Our fourth function, polyBlend(wd1,wd2), then accounted for possible blends based on
combinations of syllables from two separate words, the process by which blends that do not
share segments are generally formed. Firstly, the code does its best to break down each word into
syllables, consisting primarily of a CVC structure. Although this isnt perfect and has room for
improvement, without a very detailed analysis of possible English syllable structures it is the best
our code can account for. The code then assembles a combination of the first syllable of the first
word and everything but the first syllable of the second word, and then returns that as the most
likely syllable based blend.

Finally, our last function, blend(wd1,wd2), was more complex and tied everything else
together. This function takes two words as arguments and then applies all the other functions
previously mentioned to those two words. First it uses the containment function to ensure that the
two words can in fact be blended in the first place. Then it assembles all the possible blends that
could be formed from the two words, shared consonant blends, similar vowel blends, and
syllable combination blends. The function then produces lists of each type of blend, labeled as
consonant blends, vowel blends, or polysyllabic blends, giving us our list of possible ways that
any two given words could be blended. Additionally, if any of our individual blending functions
failed to return anything, then the function will output that failure with a statement like No X
blends found.
III. Conclusions and Improvements
Overall our code did produce the desired results. Given an input like crocadile and
alligator we are given a list of all possible blends that could result: ['cr', 'crocadilligator',
'crocadiligator', 'calligator', 'cigator', 'cator', 'cor', 'crocligator']. Also from analyzing the data
from our function and comparing it to native speaker intuitions we can identify which of these
are most likely to be what would actually be produced as a blend.
One improvement for our code would be in our vowel and consonant blending functions.
As in the example given, currently the functions will return words like cr and cor which our
intuition call invalid blends for these two words.

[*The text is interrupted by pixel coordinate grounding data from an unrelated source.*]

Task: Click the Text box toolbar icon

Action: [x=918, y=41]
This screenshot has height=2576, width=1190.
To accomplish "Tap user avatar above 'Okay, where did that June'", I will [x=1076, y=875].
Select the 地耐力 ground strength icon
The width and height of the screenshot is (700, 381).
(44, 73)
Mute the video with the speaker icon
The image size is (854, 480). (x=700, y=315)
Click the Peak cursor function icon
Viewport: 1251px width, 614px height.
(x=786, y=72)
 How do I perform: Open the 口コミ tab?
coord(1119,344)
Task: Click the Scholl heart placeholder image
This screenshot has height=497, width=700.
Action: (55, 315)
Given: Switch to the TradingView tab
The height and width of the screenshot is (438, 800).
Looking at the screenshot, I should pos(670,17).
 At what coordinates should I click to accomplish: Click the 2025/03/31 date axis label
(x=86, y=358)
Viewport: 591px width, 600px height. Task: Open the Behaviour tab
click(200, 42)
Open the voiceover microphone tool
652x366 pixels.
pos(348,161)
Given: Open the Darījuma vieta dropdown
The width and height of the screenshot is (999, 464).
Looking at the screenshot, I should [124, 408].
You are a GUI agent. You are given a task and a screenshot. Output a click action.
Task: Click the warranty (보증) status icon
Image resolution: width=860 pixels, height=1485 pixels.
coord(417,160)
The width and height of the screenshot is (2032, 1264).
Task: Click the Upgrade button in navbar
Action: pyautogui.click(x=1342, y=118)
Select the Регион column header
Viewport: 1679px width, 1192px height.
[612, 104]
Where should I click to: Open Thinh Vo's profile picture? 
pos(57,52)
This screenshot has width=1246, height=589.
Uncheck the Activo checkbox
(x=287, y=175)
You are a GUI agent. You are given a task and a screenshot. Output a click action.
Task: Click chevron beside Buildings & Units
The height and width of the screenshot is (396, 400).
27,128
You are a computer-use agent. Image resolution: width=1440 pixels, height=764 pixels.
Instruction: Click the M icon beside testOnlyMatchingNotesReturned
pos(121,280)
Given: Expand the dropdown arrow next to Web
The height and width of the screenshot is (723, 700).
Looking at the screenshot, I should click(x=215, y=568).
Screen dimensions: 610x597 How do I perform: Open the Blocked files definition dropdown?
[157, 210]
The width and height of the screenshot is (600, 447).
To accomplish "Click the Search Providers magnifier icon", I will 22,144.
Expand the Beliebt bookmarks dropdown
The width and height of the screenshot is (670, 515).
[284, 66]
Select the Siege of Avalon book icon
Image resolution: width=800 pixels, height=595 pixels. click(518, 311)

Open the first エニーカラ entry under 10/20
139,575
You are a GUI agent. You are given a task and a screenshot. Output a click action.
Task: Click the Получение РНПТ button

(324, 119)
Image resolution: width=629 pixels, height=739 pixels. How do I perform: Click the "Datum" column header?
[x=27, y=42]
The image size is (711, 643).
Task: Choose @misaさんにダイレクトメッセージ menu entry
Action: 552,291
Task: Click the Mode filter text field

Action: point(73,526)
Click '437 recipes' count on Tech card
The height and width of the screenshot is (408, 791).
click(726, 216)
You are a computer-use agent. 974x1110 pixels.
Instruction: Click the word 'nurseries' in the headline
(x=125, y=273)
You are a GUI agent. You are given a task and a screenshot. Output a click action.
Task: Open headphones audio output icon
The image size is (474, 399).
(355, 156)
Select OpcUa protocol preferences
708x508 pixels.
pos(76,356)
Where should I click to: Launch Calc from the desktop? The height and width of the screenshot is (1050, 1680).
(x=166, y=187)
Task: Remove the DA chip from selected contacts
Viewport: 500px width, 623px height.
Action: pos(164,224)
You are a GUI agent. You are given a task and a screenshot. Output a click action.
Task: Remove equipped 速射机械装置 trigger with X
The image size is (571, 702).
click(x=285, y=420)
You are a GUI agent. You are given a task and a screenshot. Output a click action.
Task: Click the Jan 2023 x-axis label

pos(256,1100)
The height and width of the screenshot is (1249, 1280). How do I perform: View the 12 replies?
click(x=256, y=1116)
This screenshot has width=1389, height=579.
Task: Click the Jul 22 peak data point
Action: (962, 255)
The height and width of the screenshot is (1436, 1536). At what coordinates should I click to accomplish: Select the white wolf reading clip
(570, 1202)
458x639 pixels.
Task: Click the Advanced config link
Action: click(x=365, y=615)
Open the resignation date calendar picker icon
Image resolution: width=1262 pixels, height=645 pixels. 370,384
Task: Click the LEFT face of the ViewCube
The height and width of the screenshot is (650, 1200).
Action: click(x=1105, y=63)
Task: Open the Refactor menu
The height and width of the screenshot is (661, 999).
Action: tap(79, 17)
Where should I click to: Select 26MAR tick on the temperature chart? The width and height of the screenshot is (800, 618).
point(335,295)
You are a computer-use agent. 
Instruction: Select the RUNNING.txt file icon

To remedy this I believe the simplest method
would be to write in a check that ensures the blends that are returned contain at least as many
syllables as the smaller of the two inputs. In general, no blend made by either of us as native
speakers ever reduces the syllable count to be less than both of the provided input words..

One improvement that could be made is to do a more comprehensive analysis of syllable


boundaries to use within our polysyllabic blend function. English has very well defined
acceptable clusters and ideally we would want to adapt our function to better account for the
exact acceptable clusters and syllable structure. Id imagine the most efficient way to do this is to
actually just use a non-alphanumeric character to encode syllable breaks into the input itself,
although one could also write a code with a set of acceptable onset clusters and coda clusters and
identify those clusters accordingly.
Another improvement would be, ideally, to convert this entire procedure into phonetic
transcriptions. Especially with the vowel blending function, sometimes the orthographic
characters correspond to different phonetic sounds and blending by vowels generally occurs at
similar phonetic occurrence, not orthographic ones. Therefore in an ideal world, we would have
each word written in IPA to account for more accurate vowel, and also consonant, blending.